I’ve just finished a year-long program that aims to bring more diverse senior leadership to the philanthropic sector. My time with Council on Foundations’ Career Pathways program was transformative and will, no doubt, have an impact on my thinking and career trajectory in ways that I can’t yet even imagine. So what’s the problem?
Don’t get me wrong, knowing that there are people out there who are actively seeking to change philanthropy and the world around it is one of the few things that allows me to function at a time in the world that feels fraught and unnerving. The creators of the Career Pathways program and the rest of my cohort are the kind of thinkers who reminded me every day to love humanity, even when humanity is acting the fool.
I came into the Career Pathways program thinking that I’d get some tips on how to leverage my abilities in ways that would shorten my trajectory to the top and create a network that I’d take with me as I ascend the ladder of philanthropy. I got that certainly, but I also got so much more. I was challenged to identify my leadership style, how it fit into a team and the sector overall, and what I would want to change if I there were no limits on my imagination. I defined who I am and aspire to be as a leader and I created so many potential strategies and ideas that I now need another few months to separate the wheat from the chaff. I saw how I already lead and how much more I can accomplish with the right tools and networks.
The problem is that my organization, although it wholeheartedly supported me throughout the whole process, did not hire this new me. They hired the person that hasn’t gone through leadership training, that hasn’t been given the gift of aiming for goals that hadn’t even been dreamed of a year ago and that certainly didn’t have a thousand new ideas about how to change philanthropy. Stepping into your own leadership sometimes means stepping on someone else’s and that can be tricky to negotiate, especially if your organization is responsible for recognizing your potential leadership in the first place.
Many of us in the cohort came from relatively small organizations, but even for those whose organizations are large, the teams of which they are a part are small. Any change to the dynamic can have serious impacts on how the team functions. What happens when one person enters a program and a completely different person with different aspirations exits it? What are companies supposed to do with a person who is now ready to step into an enhanced position of leadership, when they actually just need you to do the job you were hired to do?
I did wonder why organizations would encourage and support employees to take part in professional development programs like these. Granted, Career Pathways is unique and creates senior-level graduates at a pace that is astounding, but other programs also create successful graduates. Are organizations actually hoping that rather than learning to lead better that we just learn to follow better? Because the unfortunate reality is that when we come back to our home institutions, space has often not been made for the lessons we’ve learned or for the leaders we have become. It’s not out of ill-will, in fact, I suspect that in many cases it’s simply a matter of not having the time or funds to re-examine the organizational structure.

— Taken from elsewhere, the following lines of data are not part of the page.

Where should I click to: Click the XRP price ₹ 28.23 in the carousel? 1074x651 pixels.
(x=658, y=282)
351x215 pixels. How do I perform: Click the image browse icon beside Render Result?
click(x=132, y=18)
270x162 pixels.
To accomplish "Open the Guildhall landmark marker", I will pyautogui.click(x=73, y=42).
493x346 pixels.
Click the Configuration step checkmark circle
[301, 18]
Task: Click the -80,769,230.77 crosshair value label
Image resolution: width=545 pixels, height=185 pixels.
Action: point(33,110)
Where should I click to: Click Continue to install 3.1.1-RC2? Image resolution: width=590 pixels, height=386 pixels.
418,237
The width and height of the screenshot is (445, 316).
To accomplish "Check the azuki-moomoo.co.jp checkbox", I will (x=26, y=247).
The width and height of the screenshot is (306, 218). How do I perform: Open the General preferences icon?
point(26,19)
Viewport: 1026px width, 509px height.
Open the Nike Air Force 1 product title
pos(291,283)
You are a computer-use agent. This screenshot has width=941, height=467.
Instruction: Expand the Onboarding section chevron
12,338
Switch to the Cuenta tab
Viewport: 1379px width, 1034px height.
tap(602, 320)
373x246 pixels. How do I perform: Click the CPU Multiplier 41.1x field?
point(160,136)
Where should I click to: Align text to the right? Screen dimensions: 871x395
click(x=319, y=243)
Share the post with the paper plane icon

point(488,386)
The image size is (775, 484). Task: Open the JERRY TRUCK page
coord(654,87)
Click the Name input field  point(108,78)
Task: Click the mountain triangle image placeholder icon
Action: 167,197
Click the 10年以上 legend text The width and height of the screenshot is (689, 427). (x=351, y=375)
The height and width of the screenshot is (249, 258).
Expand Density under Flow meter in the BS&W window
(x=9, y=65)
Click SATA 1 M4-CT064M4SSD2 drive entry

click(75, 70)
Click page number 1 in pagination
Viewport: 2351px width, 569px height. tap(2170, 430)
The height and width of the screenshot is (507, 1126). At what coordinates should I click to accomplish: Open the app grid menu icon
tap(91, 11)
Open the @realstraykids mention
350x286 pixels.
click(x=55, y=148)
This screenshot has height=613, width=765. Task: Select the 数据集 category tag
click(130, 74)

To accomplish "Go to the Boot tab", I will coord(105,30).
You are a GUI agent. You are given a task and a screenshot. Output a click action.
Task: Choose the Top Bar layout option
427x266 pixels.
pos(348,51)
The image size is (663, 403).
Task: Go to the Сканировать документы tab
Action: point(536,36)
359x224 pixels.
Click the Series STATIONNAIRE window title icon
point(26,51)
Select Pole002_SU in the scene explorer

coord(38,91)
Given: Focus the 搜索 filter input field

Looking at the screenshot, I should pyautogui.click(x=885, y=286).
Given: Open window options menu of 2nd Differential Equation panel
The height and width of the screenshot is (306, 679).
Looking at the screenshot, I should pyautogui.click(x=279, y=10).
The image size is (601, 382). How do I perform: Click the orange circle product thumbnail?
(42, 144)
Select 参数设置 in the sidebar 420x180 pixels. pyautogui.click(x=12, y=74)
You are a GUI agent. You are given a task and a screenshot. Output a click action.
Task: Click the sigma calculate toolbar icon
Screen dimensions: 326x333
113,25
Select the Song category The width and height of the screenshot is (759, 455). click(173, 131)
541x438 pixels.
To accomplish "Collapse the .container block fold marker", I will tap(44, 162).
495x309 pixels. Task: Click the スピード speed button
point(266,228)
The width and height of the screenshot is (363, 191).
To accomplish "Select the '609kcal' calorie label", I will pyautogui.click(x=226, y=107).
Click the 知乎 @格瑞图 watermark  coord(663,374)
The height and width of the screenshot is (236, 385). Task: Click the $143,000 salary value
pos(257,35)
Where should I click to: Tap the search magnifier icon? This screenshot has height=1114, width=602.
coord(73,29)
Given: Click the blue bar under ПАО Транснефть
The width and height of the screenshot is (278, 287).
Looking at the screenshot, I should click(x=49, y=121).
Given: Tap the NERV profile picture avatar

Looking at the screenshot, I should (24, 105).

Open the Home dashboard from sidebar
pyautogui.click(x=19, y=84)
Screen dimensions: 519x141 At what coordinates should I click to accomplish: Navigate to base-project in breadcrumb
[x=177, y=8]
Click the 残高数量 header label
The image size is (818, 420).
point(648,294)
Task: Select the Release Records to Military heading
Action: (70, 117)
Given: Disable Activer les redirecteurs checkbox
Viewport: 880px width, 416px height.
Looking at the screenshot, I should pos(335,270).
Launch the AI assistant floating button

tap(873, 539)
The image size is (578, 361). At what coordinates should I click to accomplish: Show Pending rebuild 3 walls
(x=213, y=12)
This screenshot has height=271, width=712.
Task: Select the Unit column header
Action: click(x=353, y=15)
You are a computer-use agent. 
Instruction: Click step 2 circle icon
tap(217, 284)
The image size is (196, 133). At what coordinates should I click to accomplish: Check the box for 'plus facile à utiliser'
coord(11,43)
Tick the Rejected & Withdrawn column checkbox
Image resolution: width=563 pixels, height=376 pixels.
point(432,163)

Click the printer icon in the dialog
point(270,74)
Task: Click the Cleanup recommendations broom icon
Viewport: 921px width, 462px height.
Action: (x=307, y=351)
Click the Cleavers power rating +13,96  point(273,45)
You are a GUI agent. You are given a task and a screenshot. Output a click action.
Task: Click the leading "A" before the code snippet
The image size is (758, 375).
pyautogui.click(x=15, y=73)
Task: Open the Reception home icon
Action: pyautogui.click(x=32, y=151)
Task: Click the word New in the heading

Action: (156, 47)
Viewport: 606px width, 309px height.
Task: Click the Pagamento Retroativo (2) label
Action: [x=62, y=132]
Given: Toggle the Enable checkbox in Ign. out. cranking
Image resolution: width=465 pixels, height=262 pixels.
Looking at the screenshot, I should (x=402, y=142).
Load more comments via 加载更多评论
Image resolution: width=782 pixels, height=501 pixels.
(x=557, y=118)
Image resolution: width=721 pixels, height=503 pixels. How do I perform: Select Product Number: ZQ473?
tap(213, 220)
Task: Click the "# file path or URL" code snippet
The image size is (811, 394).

And that’s a shame. So many of my cohort valued the missions of their organizations and created projects that would allow their home institutions to benefit from their strategies…but so many of us were wary of sharing what we had created, for fear of overstepping or jeopardizing collegial relationships and, in some cases, our jobs. It’s such a waste. Organizations have spent money and time (since we were out of the office 4 times during the year) to allow us the opportunity for transformational growth, and yet have not had the opportunity to grow with us so in the end, it’s other organizations that will benefit from whom we have become.
Perhaps we should start exploring leadership development programs for organizations as well. If an organization believes highly enough in an employee to provide professional development, shouldn’t it also have the guidance and opportunity to start examining its own leadership paradigms? What would happen if the employee and organization started growing together and creating space for a new leader and what s/he/they would add to the ecosystem? Why let the people who know your organizations best, and who clearly have the desire to lead, walk out the door when there’s a chance that both the individual and the company could enter into a truly symbiotic relationship that would ultimately benefit everyone?
I am beyond grateful to my home institution for believing in me enough to support me when I got into the Career Pathways program. I’m inspired and excited by what the program has awakened in me and I’m looking forward to seeing how far my fellow participants travel. I also hope that the organizations that produced these fantastic people can step back and re-imagine what new things can be created if they take advantage of the leadership they created.